Applied Searching  «Prev  Next»

Lesson 1

Introduction to Applied Searching

In the last module, you were introduced to directories and search engines and how they are constructed. You performed searches through category selection and a simple keyword search.
This module illustrates more advanced searching techniques by refining your queries. By adding symbols and operators to your search queries, you can screen out many of the irrelevant results that match a keyword-only search query.
Searching services offer many of the same options for advanced searching (although some support more than others) and will let you select an Advanced Search or Power Search interface with many more choices.

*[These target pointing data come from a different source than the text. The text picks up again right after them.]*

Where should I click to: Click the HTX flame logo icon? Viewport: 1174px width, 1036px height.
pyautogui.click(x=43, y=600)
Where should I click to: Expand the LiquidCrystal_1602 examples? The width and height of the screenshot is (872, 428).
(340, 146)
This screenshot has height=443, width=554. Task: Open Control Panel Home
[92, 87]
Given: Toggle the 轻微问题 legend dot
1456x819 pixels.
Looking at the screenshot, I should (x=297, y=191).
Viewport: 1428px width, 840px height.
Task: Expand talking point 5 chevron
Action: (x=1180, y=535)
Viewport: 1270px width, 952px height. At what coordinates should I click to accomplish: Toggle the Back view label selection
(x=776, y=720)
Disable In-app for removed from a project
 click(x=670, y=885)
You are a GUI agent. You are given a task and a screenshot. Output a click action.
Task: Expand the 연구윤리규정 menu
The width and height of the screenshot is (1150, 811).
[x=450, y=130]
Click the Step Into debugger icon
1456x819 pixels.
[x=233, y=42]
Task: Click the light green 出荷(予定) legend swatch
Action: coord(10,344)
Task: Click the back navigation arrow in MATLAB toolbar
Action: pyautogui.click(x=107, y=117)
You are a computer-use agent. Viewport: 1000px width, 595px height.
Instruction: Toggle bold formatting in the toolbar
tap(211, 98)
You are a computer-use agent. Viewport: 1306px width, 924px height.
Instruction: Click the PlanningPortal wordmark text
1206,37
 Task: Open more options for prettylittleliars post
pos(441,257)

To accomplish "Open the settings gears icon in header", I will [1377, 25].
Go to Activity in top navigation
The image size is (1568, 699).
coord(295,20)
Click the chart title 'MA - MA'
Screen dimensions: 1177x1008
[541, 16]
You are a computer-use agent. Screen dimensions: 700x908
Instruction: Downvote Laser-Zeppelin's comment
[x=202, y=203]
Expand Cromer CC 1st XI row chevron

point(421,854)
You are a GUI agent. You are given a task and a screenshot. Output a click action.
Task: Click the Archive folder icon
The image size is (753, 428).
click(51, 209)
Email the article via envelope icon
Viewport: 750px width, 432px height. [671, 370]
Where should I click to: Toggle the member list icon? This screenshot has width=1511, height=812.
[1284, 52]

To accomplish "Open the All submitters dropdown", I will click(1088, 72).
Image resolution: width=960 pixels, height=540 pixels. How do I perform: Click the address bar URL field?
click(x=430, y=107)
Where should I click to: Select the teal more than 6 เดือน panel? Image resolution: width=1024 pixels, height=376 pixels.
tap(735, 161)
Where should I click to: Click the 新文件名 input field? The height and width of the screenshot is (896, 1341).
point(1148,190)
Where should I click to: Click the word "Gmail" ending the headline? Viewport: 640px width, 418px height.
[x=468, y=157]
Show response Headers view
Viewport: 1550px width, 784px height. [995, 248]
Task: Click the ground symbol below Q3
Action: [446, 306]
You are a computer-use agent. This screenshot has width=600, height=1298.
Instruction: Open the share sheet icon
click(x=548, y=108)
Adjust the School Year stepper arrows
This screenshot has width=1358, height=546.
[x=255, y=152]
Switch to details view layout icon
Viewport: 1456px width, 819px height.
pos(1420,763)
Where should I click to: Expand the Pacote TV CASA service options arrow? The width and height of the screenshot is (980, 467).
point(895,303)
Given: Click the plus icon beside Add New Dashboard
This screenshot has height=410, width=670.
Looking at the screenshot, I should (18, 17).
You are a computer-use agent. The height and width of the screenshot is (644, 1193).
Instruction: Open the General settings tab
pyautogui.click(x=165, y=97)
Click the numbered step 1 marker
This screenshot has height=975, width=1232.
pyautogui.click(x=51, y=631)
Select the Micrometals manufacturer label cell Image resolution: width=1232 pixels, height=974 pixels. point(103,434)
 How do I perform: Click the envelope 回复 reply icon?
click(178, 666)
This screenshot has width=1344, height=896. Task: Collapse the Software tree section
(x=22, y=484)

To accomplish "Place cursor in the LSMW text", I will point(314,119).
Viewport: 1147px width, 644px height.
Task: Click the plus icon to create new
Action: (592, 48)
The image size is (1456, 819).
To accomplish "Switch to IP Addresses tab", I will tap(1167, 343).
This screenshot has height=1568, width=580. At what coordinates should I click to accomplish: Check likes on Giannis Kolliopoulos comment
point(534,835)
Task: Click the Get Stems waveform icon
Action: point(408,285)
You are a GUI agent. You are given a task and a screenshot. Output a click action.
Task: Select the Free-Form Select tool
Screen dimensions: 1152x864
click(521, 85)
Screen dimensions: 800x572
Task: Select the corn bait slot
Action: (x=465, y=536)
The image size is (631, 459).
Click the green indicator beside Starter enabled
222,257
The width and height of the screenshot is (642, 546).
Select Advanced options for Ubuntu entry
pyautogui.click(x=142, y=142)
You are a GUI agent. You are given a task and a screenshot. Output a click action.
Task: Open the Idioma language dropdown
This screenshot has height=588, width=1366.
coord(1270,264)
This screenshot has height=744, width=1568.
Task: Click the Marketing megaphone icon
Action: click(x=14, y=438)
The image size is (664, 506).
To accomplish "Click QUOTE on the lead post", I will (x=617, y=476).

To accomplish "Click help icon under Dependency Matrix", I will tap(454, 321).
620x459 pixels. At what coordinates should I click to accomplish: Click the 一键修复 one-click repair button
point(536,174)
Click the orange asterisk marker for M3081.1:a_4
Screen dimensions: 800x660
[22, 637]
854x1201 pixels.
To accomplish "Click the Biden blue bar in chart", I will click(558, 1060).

After completing this module, you will be able to:
  1. Explain how different search engines interpret simple search queries
  2. Use Boolean operators in search queries
  3. Use advanced searching techniques to narrow or widen the search scope
  4. List other restrictions you can put on search results
  5. Find out what searches and queries a search site supports
  6. Explain how Search Engine results are ranked

One problem in search is that when most searchers formulate their search queries, their input is limited to just a handful of words. Because most people do not have a keen understanding of how search engines work, they often provide queries that are too general or that are presented in a way that does not provide the search engine (or the marketer) with what it needs to determine, with 100% accuracy all of the time, their specific intent.
Additionally, search engine users may not have a specific intent for an individual search query beyond curiosity about a general trending topic, or subject matter. While this poses potential difficulty in delivering relevant results, it also poses great opportunity to capture the mind of someone who may not know what he is looking for, specifically, but who takes an interest in the subsequent variety of results the search engine (and search marketers) deliver in response.
These types of general queries are important to most businesses because they often get the brand and website on in the mind of the searcher, and this initiates the process of building trust with the user. Over time, the user will move on to more specific searches that are more transactional or navigational in nature.

Search algorithms

All of the parts of the search engine are important, but the search algorithm is the component that enables accurate search results. It might be more accurate to say that the search algorithm is the foundation on which everything else is built. How a search engine works is based on the search algorithm, or the way that data is discovered by the user.
In very general terms, a search algorithm is a problem-solving procedure that takes a problem, evaluates a number of possible answers, and then returns the solution to that problem. A search algorithm for a search engine takes the problem (the word or phrase being searched for), sifts through a database that contains cataloged keywords and the URLs those words are related to, and then returns pages that contain the word or phrase that was searched for, either in the body of the page or in a URL that points to the page.